Whisper transcribes it. Llama picks the best moments. FFmpeg renders them 9:16. Your video never leaves your machine — the transcript is the only thing we send anywhere.
OpusClip is a $30M company. Videotto is a clone of that. This is the same stack, rearranged so the user's machine does most of the work.
Web Audio API decodes your video's audio track to 16kHz mono WAV. This happens in your tab. No upload.
Just the audio (not the video) gets sent to Workers AI's Whisper endpoint. Word-level timestamps come back.
The transcript is sent to Llama 3.3 70B with a prompt: "return the 4 most engaging 15–55s segments as JSON."
FFmpeg compiled to WebAssembly runs inside your browser. It cuts, crops to 9:16, and encodes. Your video never touches our server. The paid clones upload your file to their backend, run FFmpeg on a GPU they rent, and charge you for it.
No. Only the extracted audio (a few MB) goes to Whisper. Only the transcript text goes to Llama. The video file itself is never uploaded.

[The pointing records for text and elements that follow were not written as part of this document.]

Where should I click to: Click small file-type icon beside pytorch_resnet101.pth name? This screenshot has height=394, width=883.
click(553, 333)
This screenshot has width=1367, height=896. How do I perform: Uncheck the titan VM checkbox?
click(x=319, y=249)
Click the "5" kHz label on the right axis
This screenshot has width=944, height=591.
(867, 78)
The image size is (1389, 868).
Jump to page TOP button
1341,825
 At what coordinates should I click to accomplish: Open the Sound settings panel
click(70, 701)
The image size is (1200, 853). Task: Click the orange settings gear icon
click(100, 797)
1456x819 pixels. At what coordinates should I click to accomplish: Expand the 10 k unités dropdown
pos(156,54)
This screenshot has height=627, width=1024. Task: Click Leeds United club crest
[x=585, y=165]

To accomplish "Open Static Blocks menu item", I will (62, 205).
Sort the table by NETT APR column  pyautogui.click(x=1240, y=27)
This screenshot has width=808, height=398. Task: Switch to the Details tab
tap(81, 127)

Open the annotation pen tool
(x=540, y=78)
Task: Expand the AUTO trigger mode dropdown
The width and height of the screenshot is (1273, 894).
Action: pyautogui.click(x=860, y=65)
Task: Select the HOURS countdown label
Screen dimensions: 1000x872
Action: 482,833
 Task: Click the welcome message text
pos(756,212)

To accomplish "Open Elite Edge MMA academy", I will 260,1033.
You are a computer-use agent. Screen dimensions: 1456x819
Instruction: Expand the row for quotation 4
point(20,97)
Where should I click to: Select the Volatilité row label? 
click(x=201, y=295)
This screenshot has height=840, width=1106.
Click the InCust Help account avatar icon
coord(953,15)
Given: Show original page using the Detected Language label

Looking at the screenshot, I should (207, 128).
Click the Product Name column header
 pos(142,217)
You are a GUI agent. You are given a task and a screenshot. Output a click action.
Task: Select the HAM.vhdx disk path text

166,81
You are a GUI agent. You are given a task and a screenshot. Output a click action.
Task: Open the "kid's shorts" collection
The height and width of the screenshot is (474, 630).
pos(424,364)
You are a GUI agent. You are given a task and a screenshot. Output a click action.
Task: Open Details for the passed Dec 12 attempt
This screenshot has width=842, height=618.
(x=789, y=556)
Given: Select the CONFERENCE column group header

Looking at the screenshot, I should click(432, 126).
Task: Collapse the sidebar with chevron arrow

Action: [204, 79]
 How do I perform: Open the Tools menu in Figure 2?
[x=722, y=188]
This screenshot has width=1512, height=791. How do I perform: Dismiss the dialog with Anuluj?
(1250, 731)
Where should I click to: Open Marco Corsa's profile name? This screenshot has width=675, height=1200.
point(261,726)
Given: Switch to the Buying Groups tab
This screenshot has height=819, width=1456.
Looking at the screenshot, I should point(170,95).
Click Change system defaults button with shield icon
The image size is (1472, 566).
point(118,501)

The heavy parts (transcription, rendering) run on free tiers (Cloudflare Workers AI) and your machine. There's no paid GPU rental because there's no server-side render.
No. OpusClip has animated captions, better viral-moment scoring trained on their own engagement data, and face-tracking that reframes on the speaker. This has none of that. But for a raw "give me the 4 best 30-second moments" it's shockingly close.
Workers AI has a payload limit on Whisper. At 16kHz mono audio that caps at roughly 5 minutes. Longer videos would need chunked transcription — doable, not done yet.
FFmpeg in WASM is single-threaded and your browser isn't built for this. A 30-second clip takes roughly 30–90 seconds to render. Trade-off for $0.